What does this mean for investors? It means that when one goes to the exchange, they are assured of a fair price because of how the way the whole works. In the Stock Market, there are chances to purchase shares of all kinds of stocks, whether technology, brick and mortar stores, or biotech. But all of that opportunity comes with risks, and these cannot be overlooked.

Diversification

So what can you do to protect yourself from Stock Market mania? From the wild swings that some stocks are subject to? Diversification is the answer. Purchasing power for alternative investments may be stronger than for traditional ones. There are alternative opportunities that can power your portfolio to new heights while providing a cushion against traditional market volatility.

So, what are alternative investments? Alternative investments are assets outside of traditional/conventional markets, such as stocks. Some popular alternative investments include real estate, which is often classed as an alt asset; cryptocurrency and private business/placements are also very popular.

Stocks And Diversification

What do stocks have to do with diversifying your portfolio? It can be complicated, keeping your assets aligned with your vision for the future, as well as making sure you are protected against volatile market upheaval, changes in political party control over the United States, and more.

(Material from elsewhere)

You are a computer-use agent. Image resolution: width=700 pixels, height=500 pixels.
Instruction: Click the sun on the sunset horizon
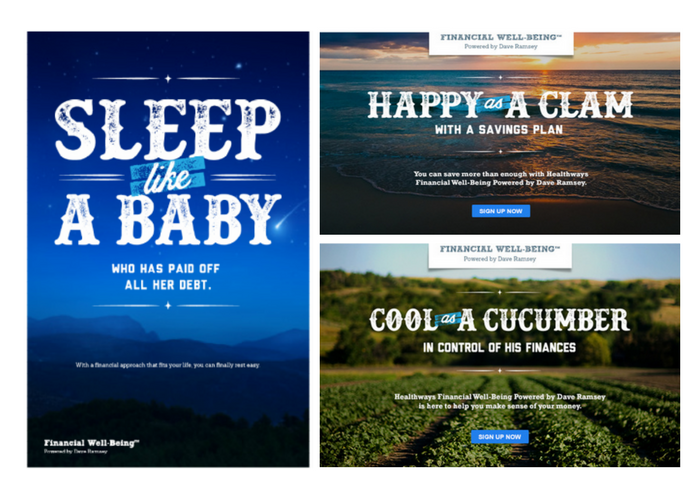544,60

There can be trouble with portfolio holdings in the stock market in the event of a crash, government filings, and public perception. Diversifying your holdings may help keep your finances heading in a positive direction. What can you invest in when you’re talking about alternative assets?

Real Estate

Investment properties, tax liens, investment in rental homes and apartment buildings, and improvements made to them, can help investments increase in value. This means when the holder hits retirement age they can take more money out to live on.

Cryptocurrency

From Bitcoin to Dogecoin, cryptocurrency is becoming more popular than ever. With limited supply available, the blockchain technology used to maneuver and manipulate cryptos are attracting attention from the public and government overseers alike.

Stock Market Blues

In the world we have, the stocks one buys are a reflection of politics, financial wherewithal, traditional purchasing power, and a look to the future. The power of stocks and diversification means that a portfolio can be covered in the event of emergency, sell-off can be both rapid and illiquid depending on what portion of it has been released. Real estate takes longer to buy and sell, but can provide a solid basis of diversification. Rental properties can provide a steady source of income even at times when there is nothing really changing on the market.

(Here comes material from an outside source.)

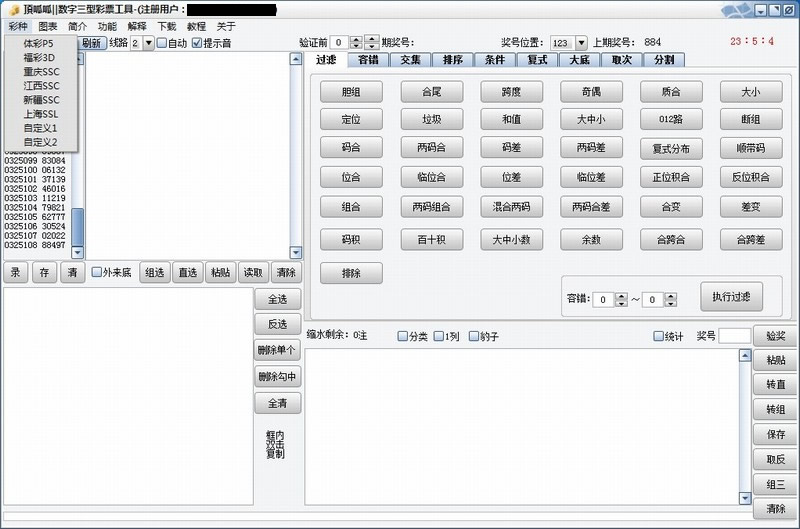Switch to the 容错 tab

pos(368,60)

Cryptocurrency has been especially volatile, but could be a good investment depending on what the main idea of the investor is. Holding investments for the long-term means weathering the storms that pass through the market, as well as other places you invest.

So how do you make sure your stocks and diversification are working together? Make sure your portfolio covers many areas. Crypto, real estate, tax liens, stocks, and bonds, mutual funds, raw land, really anything except that which is specifically prohibited by the IRS. Branching out beyond the traditional assets normally recommended by investment leaders can ensure a more stable future for yourself and your retirement.

Self-Directed IRA, Stocks And Diversification

When you open a Self-Directed IRA, you are able to invest in both traditional and alternative assets. The Self-Directed IRA is a retirement account vehicle that is best known for allowing investors to use retirement funds to buy alternative assets, such as real estate. “Self-Directed IRA” is not a term of art and you will not find it anywhere in the Internal Revenue Code (“Code”).  It simply refers to an IRA account which is permitted to be invested in traditional assets, such as stocks, but also alternative assets, such as real estate. One major advantage of investing in alternative assets with a Self-Directed IRA is that all income and gains are tax-deferred until the time when the IRA holder (you) takes a distribution.